A estas alturas, se trata de un ejercicio de fe el seguir vivo en una vida cada vez más difícil, más fría, más aislada en cuanto a relaciones honestas, sin resquicio visible en la superficie de empatía ni de bondad.
Hace casi 25 años, mientras deambulaba por el extraño camino de la adolescencia y llena de una decepción existencial que solo anticiparía todo lo que estaba por venir, descubrí tarde y por casualidad, como se descubren las cosas que te cambian la vida, The Sandman, pero no ese del que hablaban Metallica, reduccionista y sin lírica. Se abrieron las puertas de un universo en forma de cómic. Ni siquiera empecé por el principio; en los 90 los pobres aún éramos pobres de verdad y costaba muchas pagas ahorrar para un cómic. Comprabas algo por una sensación en la nuca, una serendipia, una conexión que a día de hoy jamás me ha fallado.
Entender todas las cosas que forman parte de lo intangible, lo inmensurable, lo desconocido, era una tarea que nunca hemos finiquitado y que algunos vivimos como un ensueño gracias a la mejor obra de Neil Gaiman.
A estas alturas todo lo que pueda decir está manido, pero entonces, el encontrar un héroe parco en palabras, no muy agradable y con el que no acabas de empatizar aunque te hipnotice era algo que sólo vimos mucho más tarde en la figura del enorme y cuestionable Tony Soprano.
No había cuestión alguna en la dirección de los actos del señor del sueño. Durante mucho, mucho tiempo me reconfortó pensar que todos esos comportamientos que aún no somos capaces de desentrañar eran la influencia de un poder que no juzga, solo obra.

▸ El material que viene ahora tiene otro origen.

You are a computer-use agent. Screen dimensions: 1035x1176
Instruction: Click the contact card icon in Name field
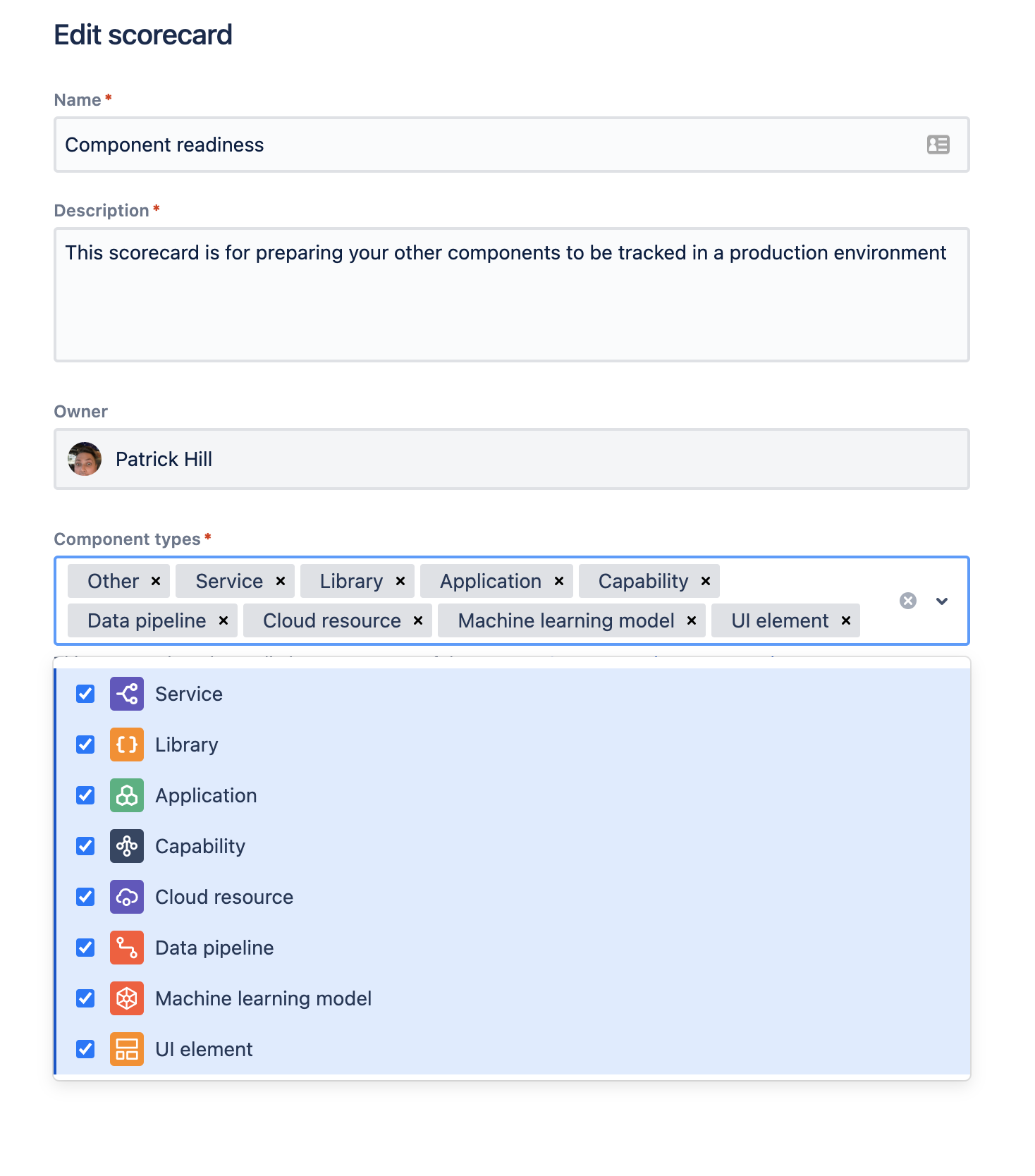coord(938,145)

La diferencia con el resto de cómics que había leído y conocía entonces o conocí más tarde, era que el cómic no epataba, no había grandes espectáculos visuales y cuando los había no constituían lo importante.

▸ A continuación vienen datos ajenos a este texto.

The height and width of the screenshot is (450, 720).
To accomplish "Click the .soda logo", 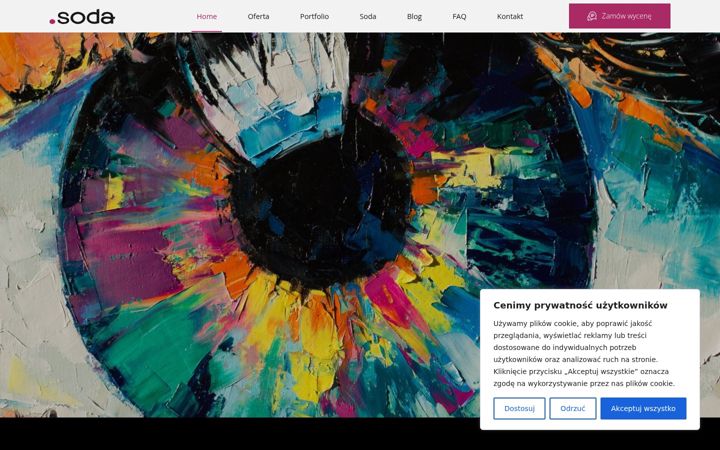I will [x=82, y=17].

Sandman ayudó a pensar un poco más allá, a dar vueltas a algo que solo debería ocupar el tiempo de lectura y poco más. Sabemos que hay relativamente pocas obras que gatillen esas reflexiones, ahí tenemos a Alan Moore, a Lynch, a los Phyton.
Lo que aportaba Sandman, en mi opinión, era estrictamente esperanza. Esperanza de que este mundo quizá funcionase en realidad gracias a entes que no juzgan, al contrario que nuestro dios que atemoriza y castiga.
Morfeo no juzga, Muerte no juzga, Destino solo desgrana, Deseo obra con instintos primarios, Desesperación es la metáfora perfecta del auto juicio corrompido y una gran imagen de la depresión, como Delirio de lo obvio. Solo hacen lo que han nacido para hacer, cuestionan su propio destino pero siguen obrando. Eso era lo más importante, y eso es lo que aún me arranca una sonrisa.
La ternura, el respeto y la aceptación fueron lecciones que me enseñó Neil Gaiman entonces y que puedo rescatar cuando quiera. A veces enseña más un cómic que una enciclopedia entera. Otra de las cosas que me pareció genial fue la eterna fe de Gaiman en los desarraigados, los outsiders, la gente con problemas, los vagabundos que buscan un corazón, los apartados que quizá lo son porque han trascendido a comprender algo que permanece invisible a los ojos de los que vamos y venimos con prisa y mantenemos conversaciones telefónicas a vida o muerte todo el día mientras clicamos un corazón en la enésima foto de un desayuno o una playa en Instagram.
Creo que es un cómic que no entendería la gente que no ha sufrido de verdad, tal es la magnitud que le aplico.
Mención aparte merece el trabajo de Dave McKean, quien fue mi principal inspiración (y creo que la de muchos) para atreverme a intentarlo en un oficio que me mataría de hambre pero me llenaría el alma en muchos otros aspectos.
Por ejemplo, Me cabreo enormemente si este dios castigador me señala con una enfermedad, pero encuentro cierta paz si pienso que quizá lo último que vea o imagine, porque esa referencia afortunadamente, me acompañará siempre- sea esa cara amable y comprensiva, y es que… ¿Qué esperanza tendríamos los que estamos en el infierno si no soñásemos con el cielo?